Unlocking nutrition from bumper maize silage

Written by  Staff Reporters
Central and Northern North Island have produced excellent crops with farmers expecting yields in the high 20 tonnes/ha. Central and Northern North Island have produced excellent crops with farmers expecting yields in the high 20 tonnes/ha.

With farmers having a bumper maize silage season this year, how it is harvested and managed will be crucial to preserving its quality and unlocking its nutritional value.

Cyclone Gabrielle and atrocious weather decimate a lot of last year's maize crops.

Fast forward 12 months and the central and northern North Island have produced excellent crops with farmers expecting yields in the high 20 tonnes per hectare, according to Pioneer farm systems manager Wade Bell who recently presented to the SealesWinslow team.

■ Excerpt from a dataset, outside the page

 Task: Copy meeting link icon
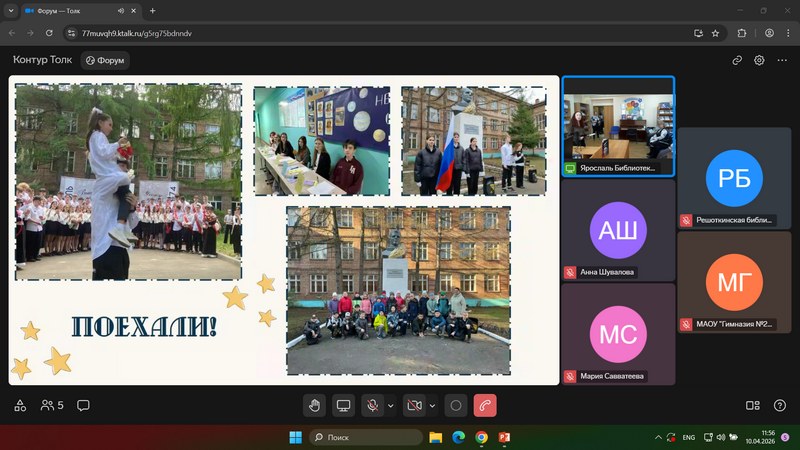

Canterbury and the Central Plateau are also producing record yields.

SealesWinslow nutrition and quality manager Paul Drew says as harvesting gets underway, many factors can influence maize silage quality from the chop length to kernel integrity and how you manage your stack.

"Harvest time, longer chop lengths and cracked kernels enhance the availability of nutrients, while proper stack management, including drainage and covering prevents, spoiage and mould growth," says Paul.

"Farmers should consider their maize silage harvest timing carefully. Maize silage should be harvested when whole plant dry matter is approximately 35%. An indicator of this is where the milk line is two-thirds of the way down the kernel. To confirm this, a sample should be tested, using a suitable method or in a laboratory. Harvesting at the right time ensures a better silage yield, maximising starch content and promotes good fermentation through the ensiling process."

Farmers should aim for a chop length of arond 15-20mm for the best packing density in the stack and fermentation. Using well-maintained forage harvesters with sharp blades will also achieve a clean cut and minimise kernel damage.

Proper compaction in the silage stack is also crucial for removing oxygen and promoting good anaerobic fermentation.

"It's all about doing the basics well," says Paul. "Use heavy packing equipment and compact layers to achieve a dense stack. Stacks should also be well sealed to create an airtight seal and prevent spoilage."